Persephone publish novels written by authors of varying nationalities, but what really appeals to me are the novels based in London. Books like Denis Mackail’s Greenery Street, which recounts 1920’s Chelsea in a wonderfully Wodehousian style, or Bricks and Mortar by Helen Ashton, with its vivid descriptions of London’s architecture before 1940, make you treasure the city’s past and start to actively hunt out areas that look like “old” London.
Bloomsbury is one of the places where you don’t have to try too hard to imagine the old London, so it is fitting that Persephone’s shop is nestled among the brown-brick 19th century terrace buildings on Lambs Conduit Street. I must confess to never having heard of the street before visiting Persephone, but I will be sure to return; it’s the sort of place that makes living in London endlessly appealing. Filled with independent shops, grocers, cafés and restaurants, Lambs Conduit Street is the perfect place to spend a Saturday afternoon. This video from Monocle should give you an idea of what to expect.

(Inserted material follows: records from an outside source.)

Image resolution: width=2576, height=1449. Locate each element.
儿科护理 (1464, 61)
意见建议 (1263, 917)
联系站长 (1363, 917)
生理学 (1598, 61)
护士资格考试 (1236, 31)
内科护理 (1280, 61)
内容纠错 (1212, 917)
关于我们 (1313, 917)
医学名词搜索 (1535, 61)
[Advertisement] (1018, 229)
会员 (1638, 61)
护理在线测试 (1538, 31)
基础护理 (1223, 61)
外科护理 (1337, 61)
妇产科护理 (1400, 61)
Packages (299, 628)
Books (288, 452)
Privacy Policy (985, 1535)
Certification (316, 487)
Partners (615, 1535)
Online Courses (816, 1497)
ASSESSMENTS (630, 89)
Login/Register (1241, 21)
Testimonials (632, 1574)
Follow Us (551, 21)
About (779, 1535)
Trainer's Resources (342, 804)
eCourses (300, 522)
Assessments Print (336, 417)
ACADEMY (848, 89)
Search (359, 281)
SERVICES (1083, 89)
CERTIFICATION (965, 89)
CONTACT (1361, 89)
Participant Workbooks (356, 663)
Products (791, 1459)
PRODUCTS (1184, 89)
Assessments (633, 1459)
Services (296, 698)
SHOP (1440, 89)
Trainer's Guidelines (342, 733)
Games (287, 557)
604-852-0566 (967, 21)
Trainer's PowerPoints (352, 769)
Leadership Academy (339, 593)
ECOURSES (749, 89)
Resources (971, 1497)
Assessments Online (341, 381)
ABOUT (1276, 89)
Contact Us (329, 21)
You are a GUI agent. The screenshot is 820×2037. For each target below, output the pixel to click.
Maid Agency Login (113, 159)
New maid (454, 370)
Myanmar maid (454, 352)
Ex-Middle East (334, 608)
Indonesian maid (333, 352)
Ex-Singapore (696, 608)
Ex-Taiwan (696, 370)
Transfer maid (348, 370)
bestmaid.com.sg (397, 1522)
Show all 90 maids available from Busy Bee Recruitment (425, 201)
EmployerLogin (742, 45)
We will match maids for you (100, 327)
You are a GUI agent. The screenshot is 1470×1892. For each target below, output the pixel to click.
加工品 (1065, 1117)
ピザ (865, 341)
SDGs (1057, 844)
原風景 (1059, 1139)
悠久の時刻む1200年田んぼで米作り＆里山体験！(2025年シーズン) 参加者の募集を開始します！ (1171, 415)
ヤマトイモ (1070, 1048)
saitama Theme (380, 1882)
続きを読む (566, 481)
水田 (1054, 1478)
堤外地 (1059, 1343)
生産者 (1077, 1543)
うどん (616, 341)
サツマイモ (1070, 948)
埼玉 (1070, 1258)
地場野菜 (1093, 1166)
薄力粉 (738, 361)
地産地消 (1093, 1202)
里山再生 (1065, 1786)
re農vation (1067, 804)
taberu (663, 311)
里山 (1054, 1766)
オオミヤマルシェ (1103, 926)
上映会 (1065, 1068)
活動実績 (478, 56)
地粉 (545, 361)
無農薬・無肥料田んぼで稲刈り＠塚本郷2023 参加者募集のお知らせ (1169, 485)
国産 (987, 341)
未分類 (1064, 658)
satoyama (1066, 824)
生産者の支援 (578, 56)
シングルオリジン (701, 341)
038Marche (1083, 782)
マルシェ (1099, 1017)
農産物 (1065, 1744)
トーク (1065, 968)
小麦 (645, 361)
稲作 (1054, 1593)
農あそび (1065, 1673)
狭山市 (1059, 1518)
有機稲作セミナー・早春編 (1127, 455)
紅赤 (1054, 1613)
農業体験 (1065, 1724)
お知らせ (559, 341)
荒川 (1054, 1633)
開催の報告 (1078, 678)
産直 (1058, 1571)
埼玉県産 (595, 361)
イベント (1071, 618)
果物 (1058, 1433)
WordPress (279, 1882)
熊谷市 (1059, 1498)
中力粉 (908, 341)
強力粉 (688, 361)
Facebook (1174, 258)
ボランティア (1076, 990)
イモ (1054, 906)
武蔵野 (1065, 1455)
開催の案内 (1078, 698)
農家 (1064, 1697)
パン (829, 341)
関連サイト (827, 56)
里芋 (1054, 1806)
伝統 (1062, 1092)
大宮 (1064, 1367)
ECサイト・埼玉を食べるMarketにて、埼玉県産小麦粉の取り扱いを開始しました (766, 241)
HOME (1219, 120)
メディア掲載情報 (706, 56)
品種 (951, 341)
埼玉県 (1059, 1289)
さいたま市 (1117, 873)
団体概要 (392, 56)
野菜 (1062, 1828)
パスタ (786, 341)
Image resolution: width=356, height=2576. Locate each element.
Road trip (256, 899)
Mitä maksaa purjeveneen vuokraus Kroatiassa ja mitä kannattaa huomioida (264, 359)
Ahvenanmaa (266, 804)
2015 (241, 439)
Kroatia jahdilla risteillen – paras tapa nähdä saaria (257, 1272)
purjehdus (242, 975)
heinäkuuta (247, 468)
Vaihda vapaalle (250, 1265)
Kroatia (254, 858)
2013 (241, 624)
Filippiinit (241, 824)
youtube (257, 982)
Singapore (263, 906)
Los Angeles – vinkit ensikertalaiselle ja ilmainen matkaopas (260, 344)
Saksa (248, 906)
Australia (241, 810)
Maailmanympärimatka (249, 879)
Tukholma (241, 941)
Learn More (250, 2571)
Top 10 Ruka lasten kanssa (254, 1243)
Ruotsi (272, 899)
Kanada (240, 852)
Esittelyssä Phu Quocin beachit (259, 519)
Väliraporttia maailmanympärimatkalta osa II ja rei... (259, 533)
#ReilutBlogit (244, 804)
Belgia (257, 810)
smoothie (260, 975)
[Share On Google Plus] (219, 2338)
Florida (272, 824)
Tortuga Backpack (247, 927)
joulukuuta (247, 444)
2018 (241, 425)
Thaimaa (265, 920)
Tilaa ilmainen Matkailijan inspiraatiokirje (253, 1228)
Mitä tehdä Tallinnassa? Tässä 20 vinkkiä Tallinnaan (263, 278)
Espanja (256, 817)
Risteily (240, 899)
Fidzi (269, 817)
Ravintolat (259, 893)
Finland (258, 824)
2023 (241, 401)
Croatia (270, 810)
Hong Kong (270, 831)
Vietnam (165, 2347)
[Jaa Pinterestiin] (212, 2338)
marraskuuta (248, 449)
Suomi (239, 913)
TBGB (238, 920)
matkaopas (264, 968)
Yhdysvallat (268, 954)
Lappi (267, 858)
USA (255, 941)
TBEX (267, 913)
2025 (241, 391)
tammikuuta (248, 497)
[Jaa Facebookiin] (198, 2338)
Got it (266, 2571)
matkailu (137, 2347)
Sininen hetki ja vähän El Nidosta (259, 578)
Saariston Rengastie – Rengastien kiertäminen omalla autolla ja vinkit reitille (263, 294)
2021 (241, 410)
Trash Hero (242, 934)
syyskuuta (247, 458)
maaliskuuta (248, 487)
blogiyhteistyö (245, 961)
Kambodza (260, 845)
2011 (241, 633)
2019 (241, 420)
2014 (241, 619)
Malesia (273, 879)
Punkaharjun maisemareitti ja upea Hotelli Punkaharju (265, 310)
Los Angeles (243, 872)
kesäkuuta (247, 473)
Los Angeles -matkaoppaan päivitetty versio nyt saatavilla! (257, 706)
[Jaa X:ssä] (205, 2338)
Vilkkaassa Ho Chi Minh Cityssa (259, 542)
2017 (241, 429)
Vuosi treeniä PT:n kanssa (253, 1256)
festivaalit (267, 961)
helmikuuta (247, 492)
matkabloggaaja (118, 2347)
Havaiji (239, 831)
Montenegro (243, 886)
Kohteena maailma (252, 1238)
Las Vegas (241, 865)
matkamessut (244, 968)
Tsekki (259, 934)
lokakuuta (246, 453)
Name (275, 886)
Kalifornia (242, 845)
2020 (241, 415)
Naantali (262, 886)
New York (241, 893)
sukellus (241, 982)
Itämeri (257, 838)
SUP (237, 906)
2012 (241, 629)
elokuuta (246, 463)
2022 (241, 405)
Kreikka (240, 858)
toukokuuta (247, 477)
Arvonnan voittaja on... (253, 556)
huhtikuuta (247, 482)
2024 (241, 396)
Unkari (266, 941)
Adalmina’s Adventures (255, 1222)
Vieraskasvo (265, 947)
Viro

Persephone have two monthly book groups, meeting on a Wednesday and a Thursday, they also run evening and lunchtime events and a yearly lecture. You can find details of events in their Biannual magazine, which you can receive by joining Persephone’s mailing list, the magazine is free and includes articles, reader reviews and a short story. If you don’t live in London, Persephone books should be available through your local bookseller, or you could purchase them directly from their catalogue or website. I must also suggest following their blog, The Persephone Post, which provides a thought provoking image or idea each weekday; I’ve really enjoyed this weeks series of Meredith Frampton portraits.